We were excited and privileged to attend a hands-on workshop on Dutch Oven Cooking in the Texas Copper Breaks State Park in Hardeman County. Horse trainer and cowboy musician Larry Hannon lead the workshop. He and his wife Sharon create and conduct workshops for schools, civic organizations, the Doss Ranching Center and Copper Breaks State Park. It is such a fun learning experience.
Participants learned how to cook with Dutch Ovens on campfire coals. Have your firewood gathered then start by making a bed of tender (small sticks, dry leaves or grass). Ignite the tender by rubbing two sticks together vigorously until they get hot and combust. Not likely? Okay use some liquid firestarter. The tender should quickly start burning so you can begin adding larger pieces of dry wood. As it catches on fire you can start stacking bigger pieces leaving spaces so air can get around through the logs. Let it burn until you have a lot of ash colored coals. That takes some time so start at least an hour or two before you intend to cook. BTW, you can use just about any kind of wood but Oak seems to be the preferred type and makes great coals. Mesquite is readily available around here but it burns hotter and smokier which is more suitable to cooking a steak. Dry wood is wood that has been cut awhile and is no longer green or moist inside.
Once the fire has burned down quite a bit there will be chunks of wood that will be black and gray. Those are coals ready for Dutch oven cooking. Now you take a small amount of coals from the fire pit and make a little bed on a clear spot on the ground. It should be just about the size of the Dutch oven you will sit on it. Put the pot with your prepared recipe on top of those coals then arrange more coals on top of the lid around the perimeter. Only a couple are needed in the center where the handle is.
My hubs participated, he’s a pretty seasoned cook himself. That cool gadget he used to peel and core apples made his apple crisp cobbler go together very quickly! The weather turned cool just in time for the demo making his hot, off the coals, cobbler a great choice. He used regular commercial charcoal. That cylinder gadget next to the apples is a neat contraption for starting coals easily and quickly. He purchased it at a store that carries camping supplies. He places the coals the same way you would if you are using wood. He also has a metal cooking stand sitting on cinder blocks that makes it a little easier to clean up and less likely to catch surrounding dry grass from catching on fire.
After he peeled the apples and dropped them in the cold Dutch oven he made a batter with butter, milk, instant oatmeal, brown sugar, cinnamon and spooned it over the top. It was warm and tasty. We ate it like dessert but I think it would make a nice breakfast dish too.
Larry introduced the art of making cobblers, biscuits, and yeast rolls to newbies and seasoned campers. Any biscuit or roll recipe will work. They were great served with some campfire cream gravy (find my easy gravy recipe here).

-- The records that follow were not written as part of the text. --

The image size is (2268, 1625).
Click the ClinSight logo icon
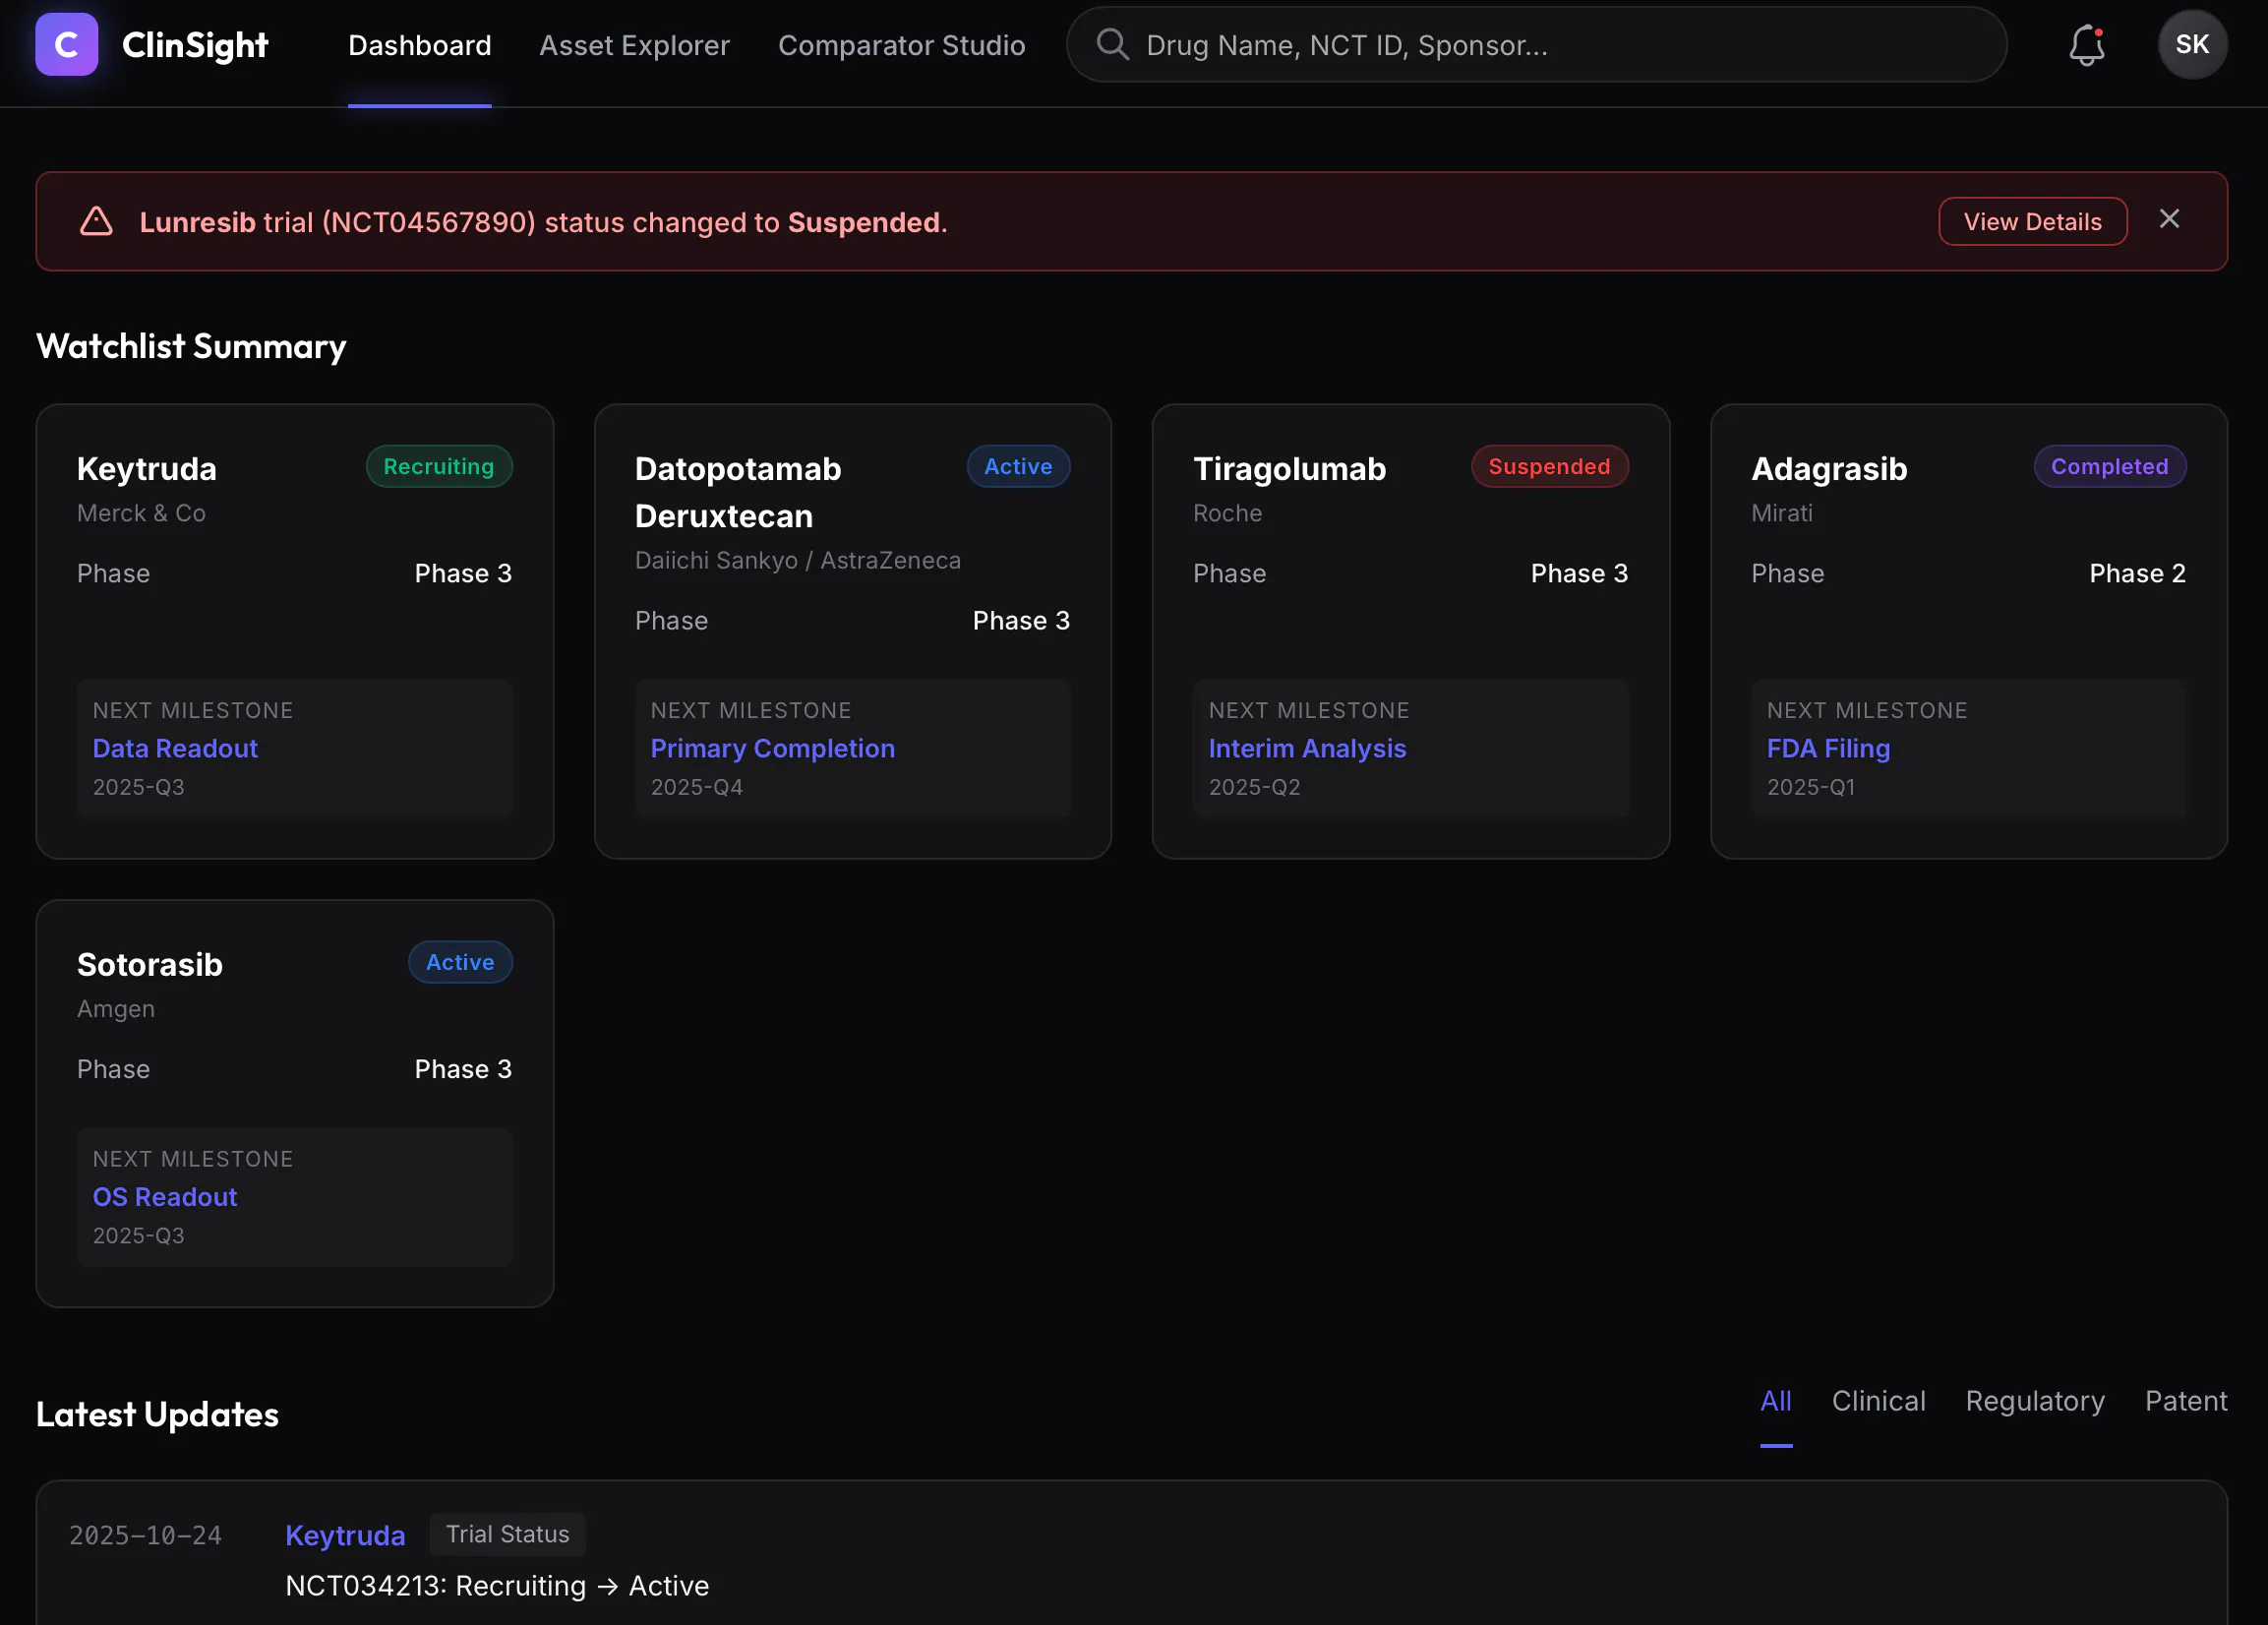(x=66, y=44)
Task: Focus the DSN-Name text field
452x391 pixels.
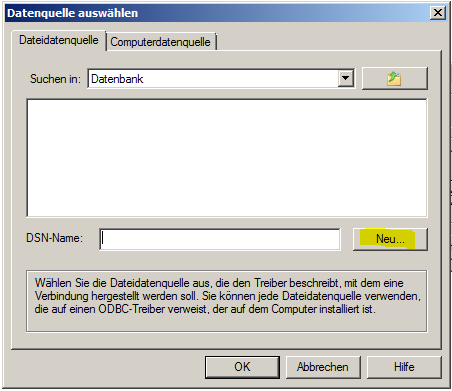Action: tap(220, 239)
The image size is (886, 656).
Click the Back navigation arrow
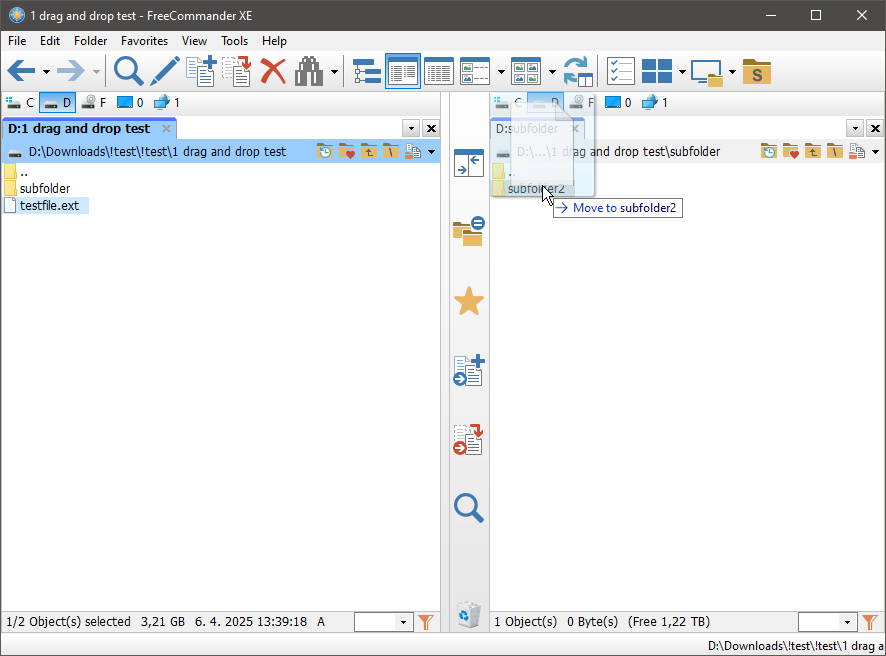click(x=21, y=71)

One of my favorites was a peach cobbler made by another Dutch oven cooking newbie. She used a recipe she usually cooks in her kitchen oven and, wow, it was great not to mention how beautiful it looked. I heard my hubs tell his brother that if it’d been a cook off she’d have come in first.
And then there was a Boy Scout Troop that made some mouth watering cinnamon rolls and a peach spice cake. They lined their pot with foil to make it easier to clean and to lift the rolls out of the pot. For the cake they poured a can of peaches in the bottom of the pot then poured a box cake mix on top of the peaches. How easy is that? The cinnamon rolls were canned and they heated the icing before drenching it over the rolls. I liked that this demo was more about how to use the Dutch oven at all skill levels than scratch recipes.All of these recipes are traditionally cooked in an oven at home. The lessons learned at this demo was how to make a Dutch Oven work for you when you’re out camping. But I’ll let you in on a little secret… my hubs has his Dutch Oven set up in the backyard and cooks in it fairly often. I love the way a well seasoned cast iron skillet makes food taste. Clean up is pretty simple too. You can see in some of the photos that some cooks lined their ovens with foil so all they had to do is remove the foil and wipe out the oven. If your oven is seasoned well, you won’t even have much clean up without foil. For a really dirty cast iron pot, you can use a self cleaning oven like I do (check it out here).